SAN FRANCISCO/NEW YORK (Reuters) - Federal authorities in San Francisco are probing U.S.-based Mirach Capital Group, two sources familiar with the situation told Reuters, amid allegations that the group gave a forged bank letter to Indian conglomerate Sahara as part of financing negotiations.
Sahara had sought to borrow more than $1 billion from Mirach to help bail its chairman, Subrata Roy, out of jail in New Delhi. Roy was jailed last year for contempt charges for failing to comply with a court order to repay investors in a bond transaction that was ruled to be illegal.
His bail was set at $1.6 billion, the highest ever in India, and his company sought to raise money to pay for it. The Indian conglomerate was willing to use hotels it owns, including New York's Plaza, as collateral.
The Indian company negotiated for funds with Mirach, a group set up by former broker Saransh Sharma, who lives in Northern California. Mirach gave a letter to Sahara that purported to prove the U.S. group had the funds in an account at Bank of America to lend to the Indian company, but after a Reuters report earlier this month raised questions about the authenticity of the document, Sahara said it was a forgery.
Sahara said it would initiate civil and criminal legal action against Mirach in India and the United States.
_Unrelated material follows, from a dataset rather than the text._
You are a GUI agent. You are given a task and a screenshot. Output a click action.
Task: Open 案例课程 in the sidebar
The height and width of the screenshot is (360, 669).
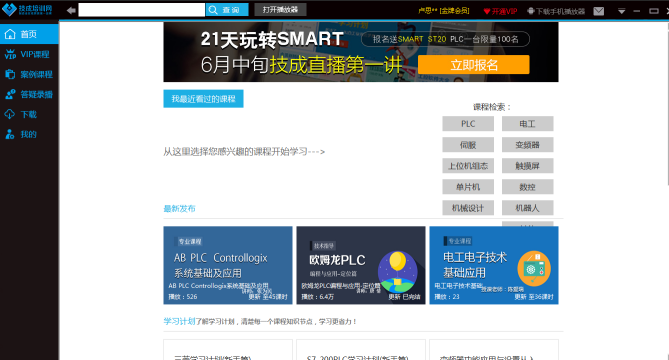[x=29, y=74]
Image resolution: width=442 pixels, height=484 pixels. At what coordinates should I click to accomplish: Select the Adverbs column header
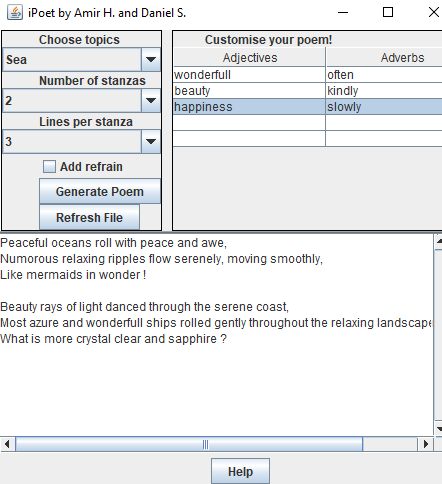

One source said the Federal Bureau of Investigation's office in San Francisco is currently investigating Sharma, and another said the probe involved the Sahara allegations of a bank letter forgery. FBI spokesman Gregory Wuthrich in San Francisco said he could not confirm or deny an investigation.
A lawyer for Sharma said that Sharma has not been contacted by the FBI, and demanded that Reuters refrain from publishing a story. "We have no reason to believe that your source is anything more than a mere propagandist for some group that is adverse to Mr. Sharma and/or Mirach," Sharma's lawyer wrote.
A Bank of America representative declined to comment on the investigation.
Roy's bail reflects the scale of the illegal bond transactions. The court has said investors need to be repaid as much as $7 billion including accrued interest.